►
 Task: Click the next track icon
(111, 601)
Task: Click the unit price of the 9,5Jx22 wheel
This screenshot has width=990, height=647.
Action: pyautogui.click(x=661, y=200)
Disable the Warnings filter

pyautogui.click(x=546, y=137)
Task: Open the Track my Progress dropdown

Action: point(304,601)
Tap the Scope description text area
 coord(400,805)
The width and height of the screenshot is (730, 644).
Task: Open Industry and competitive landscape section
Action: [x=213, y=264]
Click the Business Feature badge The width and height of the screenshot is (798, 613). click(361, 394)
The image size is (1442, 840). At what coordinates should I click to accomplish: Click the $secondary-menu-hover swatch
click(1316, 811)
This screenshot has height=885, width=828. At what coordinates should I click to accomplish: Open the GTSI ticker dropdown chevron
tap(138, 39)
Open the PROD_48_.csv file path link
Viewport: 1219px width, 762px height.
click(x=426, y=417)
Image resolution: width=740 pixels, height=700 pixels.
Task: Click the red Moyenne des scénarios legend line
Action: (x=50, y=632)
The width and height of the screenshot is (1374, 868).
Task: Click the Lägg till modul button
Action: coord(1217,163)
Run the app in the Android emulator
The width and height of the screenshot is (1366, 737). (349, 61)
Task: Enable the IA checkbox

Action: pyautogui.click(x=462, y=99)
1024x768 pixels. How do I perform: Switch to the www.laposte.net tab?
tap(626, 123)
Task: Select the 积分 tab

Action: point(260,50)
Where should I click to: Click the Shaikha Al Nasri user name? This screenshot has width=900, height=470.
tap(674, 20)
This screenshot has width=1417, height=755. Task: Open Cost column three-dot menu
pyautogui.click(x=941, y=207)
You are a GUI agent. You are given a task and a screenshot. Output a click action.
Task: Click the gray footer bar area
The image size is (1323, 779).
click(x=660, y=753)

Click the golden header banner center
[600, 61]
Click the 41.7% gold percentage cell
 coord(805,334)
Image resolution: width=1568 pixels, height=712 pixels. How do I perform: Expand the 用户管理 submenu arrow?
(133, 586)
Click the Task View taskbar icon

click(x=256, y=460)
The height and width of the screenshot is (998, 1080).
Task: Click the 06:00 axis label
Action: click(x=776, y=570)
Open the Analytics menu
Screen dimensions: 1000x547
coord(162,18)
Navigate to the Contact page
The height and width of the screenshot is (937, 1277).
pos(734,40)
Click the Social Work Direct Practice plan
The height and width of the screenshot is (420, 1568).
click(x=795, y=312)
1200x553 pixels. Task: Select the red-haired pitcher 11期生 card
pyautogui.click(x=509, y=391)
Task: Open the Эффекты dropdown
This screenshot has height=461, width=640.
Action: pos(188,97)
◄
(Work instruction): Set down exactly, and only, the lines from the one containing "The height and width of the screenshot is (420, 1568)." to the final line of the data.

(Answer to this exercise):
The height and width of the screenshot is (420, 1568).
click(x=795, y=312)
1200x553 pixels. Task: Select the red-haired pitcher 11期生 card
pyautogui.click(x=509, y=391)
Task: Open the Эффекты dropdown
This screenshot has height=461, width=640.
Action: pos(188,97)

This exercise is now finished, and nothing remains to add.